**Collection entries**:

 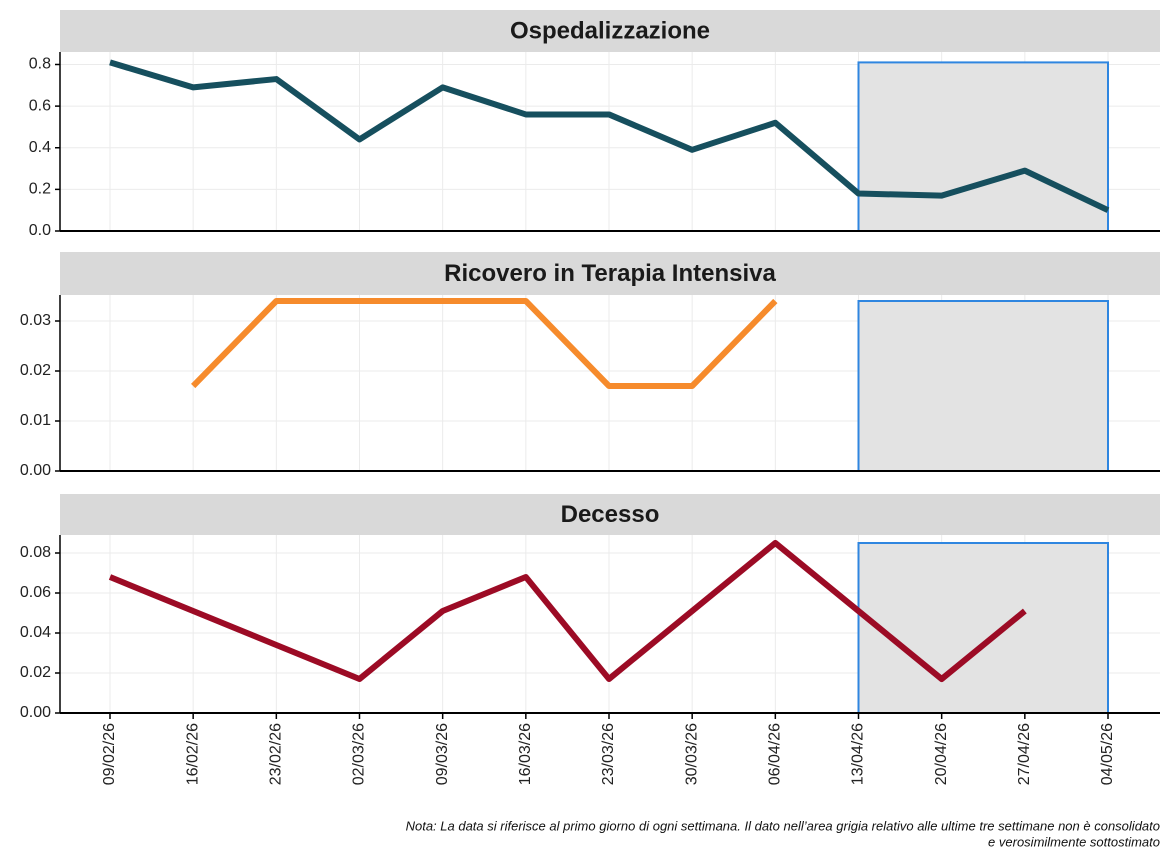 I want to click on x-tick-label: 23/02/26, so click(x=276, y=754).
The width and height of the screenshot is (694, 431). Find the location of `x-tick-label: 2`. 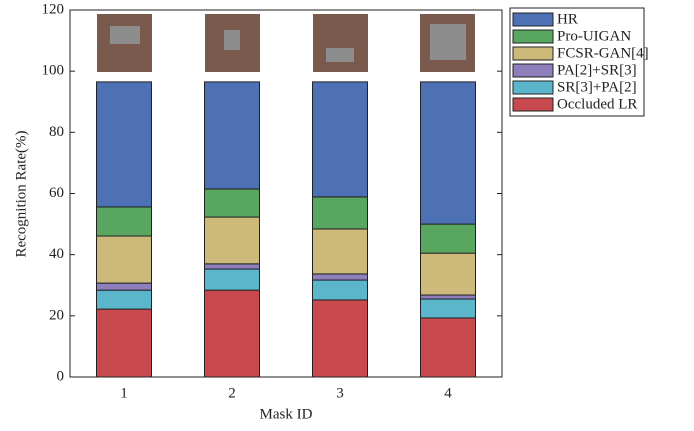

x-tick-label: 2 is located at coordinates (232, 393).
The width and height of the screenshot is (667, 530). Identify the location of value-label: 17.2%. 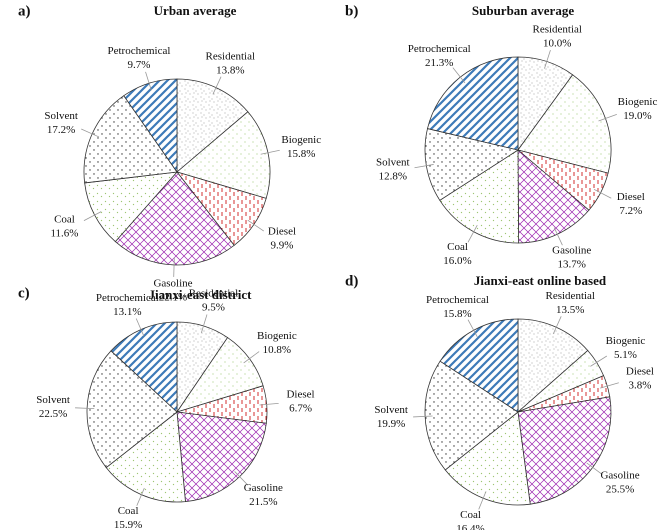
(61, 130).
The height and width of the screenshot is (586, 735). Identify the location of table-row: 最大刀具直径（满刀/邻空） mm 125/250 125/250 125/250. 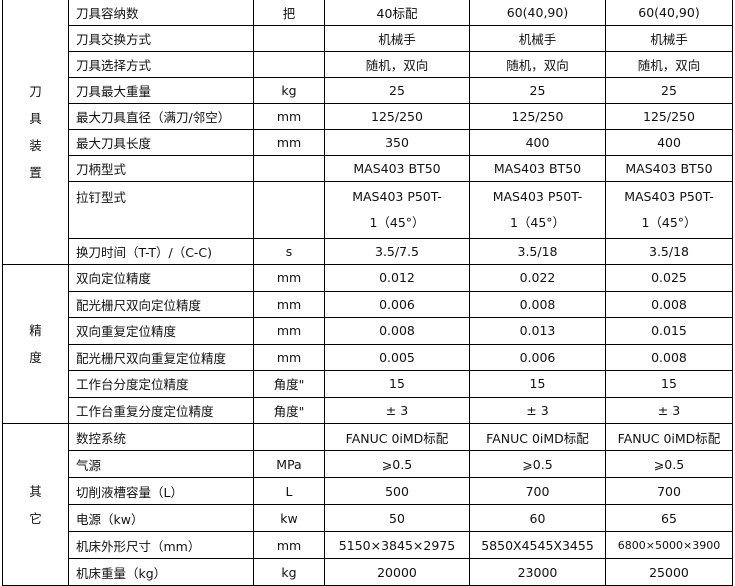
(368, 116).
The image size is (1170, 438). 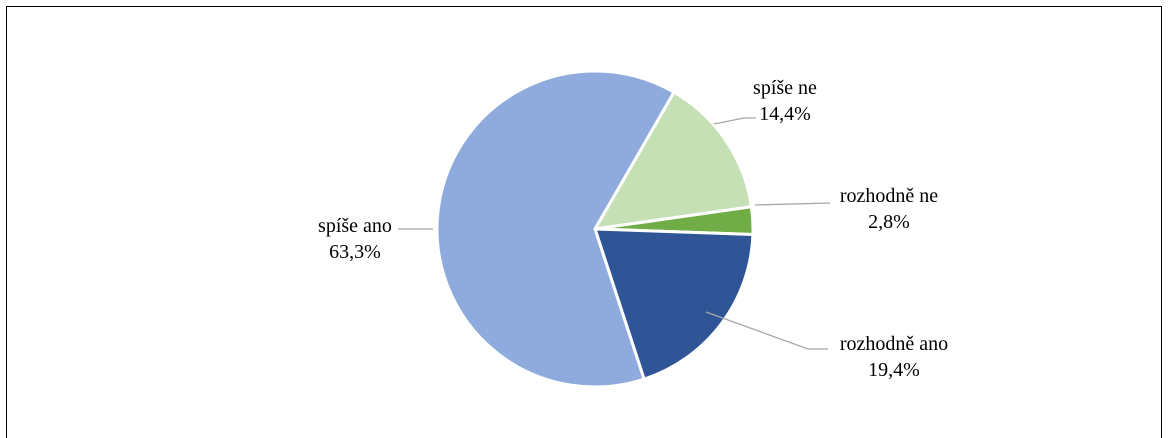 What do you see at coordinates (734, 121) in the screenshot?
I see `leader-spise-ne` at bounding box center [734, 121].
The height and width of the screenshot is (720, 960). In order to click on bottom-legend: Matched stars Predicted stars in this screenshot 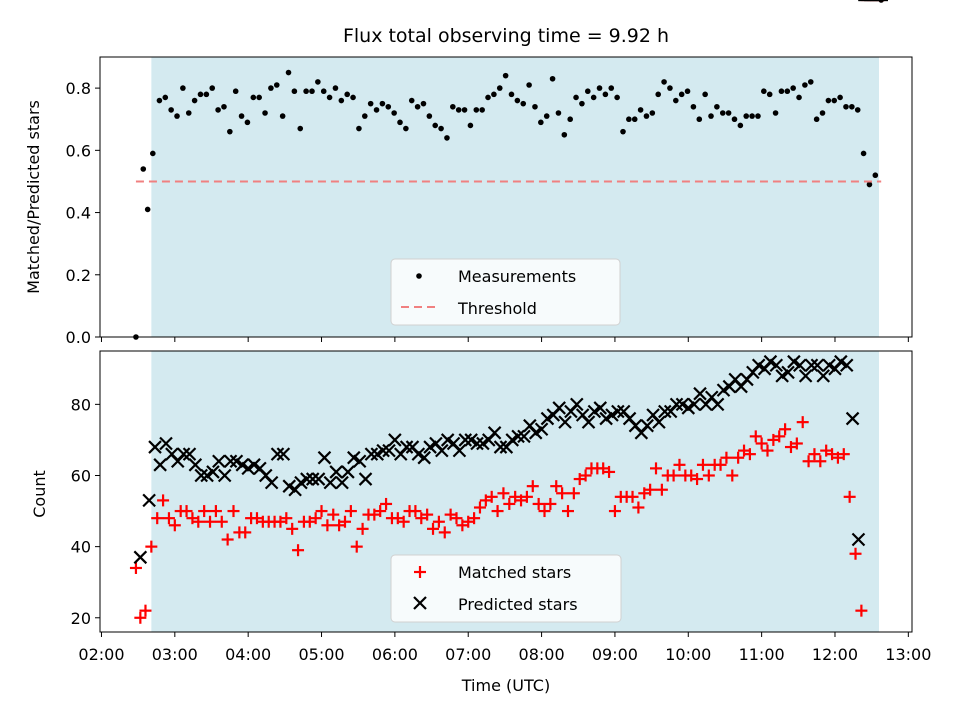, I will do `click(506, 588)`.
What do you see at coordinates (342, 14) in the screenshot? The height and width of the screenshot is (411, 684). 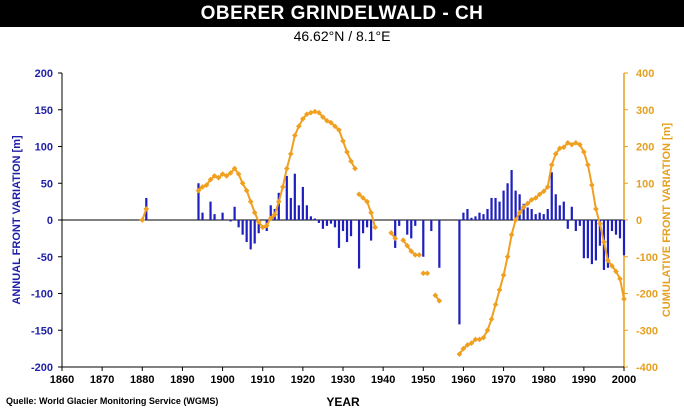 I see `chart-title: OBERER GRINDELWALD - CH` at bounding box center [342, 14].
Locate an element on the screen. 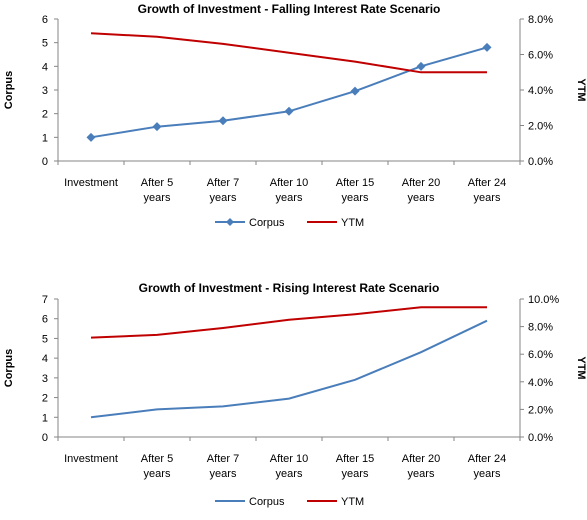 The width and height of the screenshot is (587, 520). y-tick-label: 7 is located at coordinates (45, 300).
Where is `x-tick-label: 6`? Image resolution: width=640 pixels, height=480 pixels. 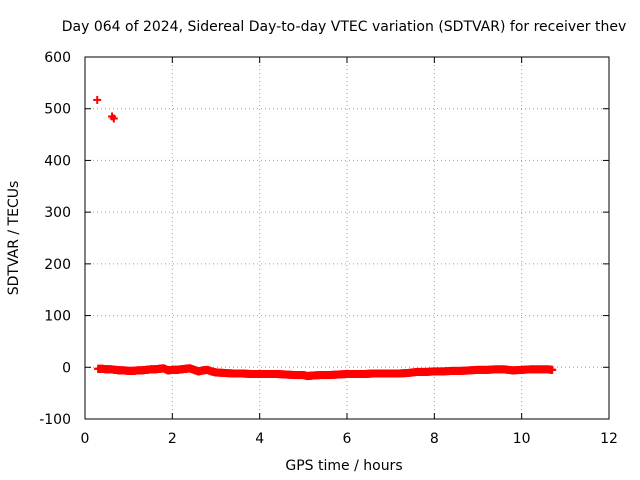
x-tick-label: 6 is located at coordinates (348, 439).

**PROBLEM**: Please list the rows from the line containing "The height and width of the screenshot is (586, 735)." through the line containing "(368, 116).", both included, as a numbered list with blank lines omitted. Leave out the pictures.

**ANSWER SECTION**:
1. The height and width of the screenshot is (586, 735). Identify the location of table-row: 最大刀具直径（满刀/邻空） mm 125/250 125/250 125/250. 
2. (368, 116).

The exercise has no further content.